Empty Nesters in Training

Our little peanuts who are now in college.

You know how it goes. You date, you marry, you have children, you raise them, they grow up and go to college or enter the workforce, and you find yourselves at home, twiddling your thumbs.

So say some.

We love our kids, don’t get me wrong. We dote on them and help them with anything they need. But they’re happy. They’re at college with their friends and significant others, and they’re having the time of their lives. So why shouldn’t we?

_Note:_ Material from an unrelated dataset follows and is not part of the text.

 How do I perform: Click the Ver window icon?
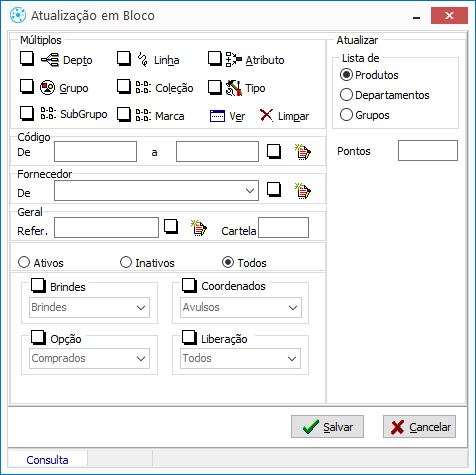coord(217,116)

Everyone loves to talk about empty-next syndrome (ENS) as if it’s a curse of sorts. I say, let freedom ring! Don’t you remember that feeling of being able to do whatever you want whenever you want? Welcome to empty nest syndrome for beginners! You’re older, for sure, with a hip replacement, more wrinkles, and a few extra pounds, but really, it’s a good time to find those hobbies you loved, reconnect with friends, plan outings, visit family, take a vacation, drink some (or a lot of) wine, read those books you’ve wanted to read, watch those series you’ve wanted to watch, have some fun, and not have to “be home at a certain time.”

From Christmas

And the dinners! Whoa! Now I only have to make dinner for my husband and me and not have to worry about who’s going to be around for dinner with their crazy schedules. (Side note, if you detected an ounce of snarkiness in this paragraph, it’s because I despise making dinner). My kids know I love them enough to cook a second turkey on New Year’s Day for them only days after hosting company for the holidays—as I did—when they are home, and I’ll gladly make them whatever they want (including reservations at a restaurant), but to not have to do it every night of the week??? (Cue George Michael’s song Freedom.)

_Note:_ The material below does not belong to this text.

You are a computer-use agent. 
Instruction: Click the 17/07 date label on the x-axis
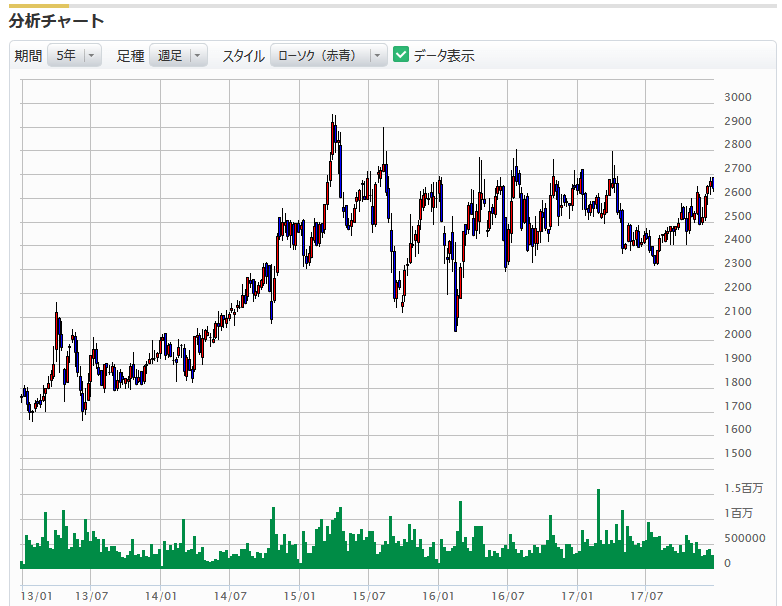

Look, it’s tough to watch our kids grow up. They need us less. (Wait…let me alter that, because these texts still arrive regularly on my iPhone: “Hi, Mom. Could you put some $$ in my food account?” And I say, gladly! One less meal I have to make! Ha ha.) But seriously, isn’t this what we were tasked to do? Raise them well so that when they do leave the nest, they are competent and happy on their own? Our jobs are for life as parents, but seeing them find their own way is part of the letting go process.

To those of you scared about ENS, let me assure you of something. Remember right after we had kids and we used to say to ourselves, “What the heck did we use to do with all our free time?” because every minute was devoted to raising good kids? Well, you get that time back now to do what you want to do. And guess what else? Sometimes it will include time with your precious kids, and other times, you’ll be doing something that’s been on your bucket list, because Father Time comes back to you, and he doesn’t expect an elaborate dinner.

Dinner with our friends Stacey and David.

We’re not full-time empty-nesters yet. We’re empty nesters in training. And when the pandemic ends, I hope my husband I and will excel at it.